I prefer to maintain, essentially, the same persona in nearly every social situation. I am not socially facile, cannot cope with juggling multiple masques. Sure, my behavior alters slightly from one social context to another, but only slightly (on a conscious level). Still, each person’s perception of who I am is different, based on the social climate in which they know me. My soccer teammates have seen one facet of me, my family has seen another, and my geek pals have seen yet another.
In order to have a full grasp of another person’s nature, one must have known him for an extended period of time, have observed him in a variety of situations, have viewed every facet of his personality. How many people, then, can we claim to know fully?
How well do you know me? How well do I know you?
See how it goes?
Proust inspires self-reflection, close meditation.
Lovely.
What do you think about social personality and self-perception?
Ok I’ll try this one. Actually, I had thought about this when we all did that quiz thing you had on strength, intelligence. charisma, etc. Those scores were based on individual perceptions; how much charisma and intelligence we “thought’ we had.
I know that I put on different masks for different groups of people. Most definitely! I think my husband is the only one that truly knows me.(Even then sometimes I wonder!lOl)
I see myself as haveing a lot of charisma. I see myself as a very blunt ,outspoken person, yet not rude. I think my friends see me as rude sometimes.
I can be very loud and annoying, or very quiet and reflective.

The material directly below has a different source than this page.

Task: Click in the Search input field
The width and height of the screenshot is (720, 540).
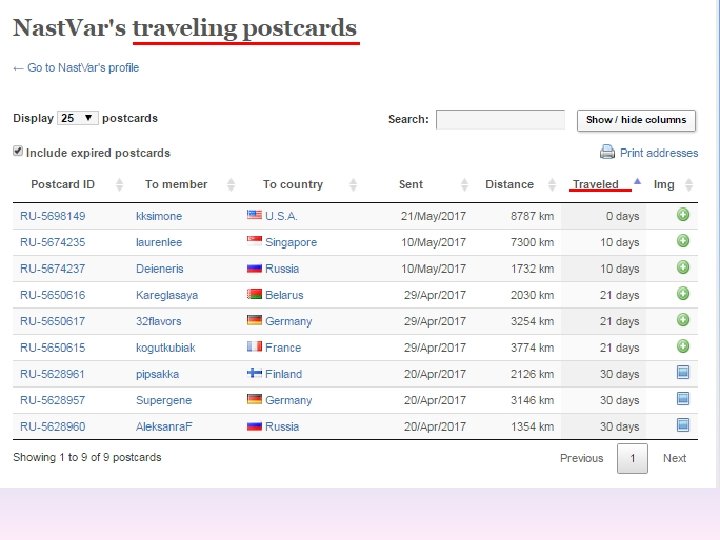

Unfortunately the quiet side is usually only seen at home.
Above all things, I hate it when people think I am a certain way and won’t let me be anything else. Two weeks ago I attended a Ladies Seminar and we all stayed at a motel overnight. A bunch of us met in the speakers room to gab into the night. Well our pastors wife spent most of the night regaling us with tales of missionaries she had entertained in her home.
I was feeling particularly tired that night and a little worried about my kids at home so I wasn’t the life of the party like I usually am. When we got back to the conference the following mornign, one lady said, ” Oh Tammy, I so wish I could have gone to the motel. I bet you just kept every one in stitches all night!” I looked at her and informed that I was really tired and hadn’t participated much.
Now heres what just burns me up!!!! Another lady was standing there and she starts shaking her head like I wasn’t being truthful. (she had been to the motel) Lady no.1 says, “Oh so I am right! I bet you didn’t shut your mouth all night!” Lady no.2 says through clenched teeth while rolling her eyes,”Uh huh!”
Well I had HAD IT! I said, “Linda, how can you say that! Vicki talked all night telling missionary stories! I want you to know I scarecly said a word!” Linda just shrugged and walked away.
Now there, JD, is a true case of someone having a preconcieved notion of ones social personality. And what irks me is that once people have formed an opionion of you it doesn’t seem to matter what you do after that . You just can’t change it!
I think I know what my social personality is. It’s funny,witty, charismatic, and intelligent. Sometimes a little too loud perhaps. I also know that everyone percieves me as a gossip, which I am not! Gossiping, in my book, is purposely setting out to destroy someones good name. I don’t do that!
To wind up this long narrative I must say that my social personality and my self perception are not the same!
PS. I may have revealed more about myself in the above writing but I must always remember my mother is reading this!lol (Altho I do say that seriously too!)